## Instructions for the task:
Reproduce verbatim the lines of the records between the line containing "Given: Select the chart bar for 14/01" and the line containing "Looking at the screenshot, I should 740,612.", inclusive.

___ The input

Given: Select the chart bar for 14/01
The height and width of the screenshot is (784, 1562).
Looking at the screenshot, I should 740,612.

______
___ The input

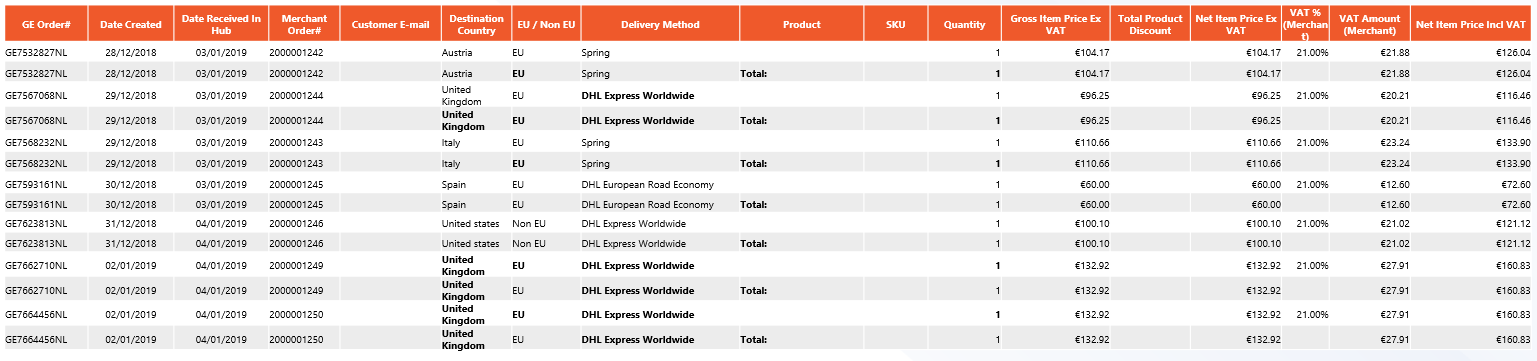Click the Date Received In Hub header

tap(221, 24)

______
___ The input

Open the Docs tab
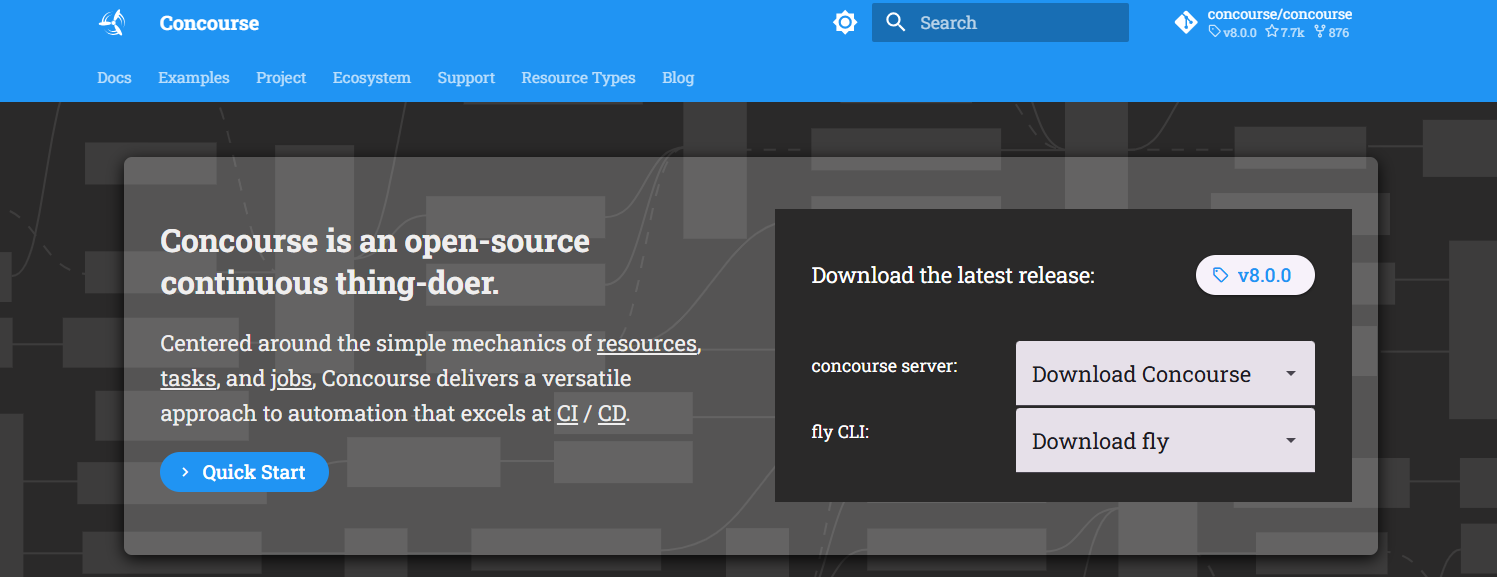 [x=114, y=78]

______

## Problem solution:
Given: Select the chart bar for 14/01
The height and width of the screenshot is (784, 1562).
Looking at the screenshot, I should 740,612.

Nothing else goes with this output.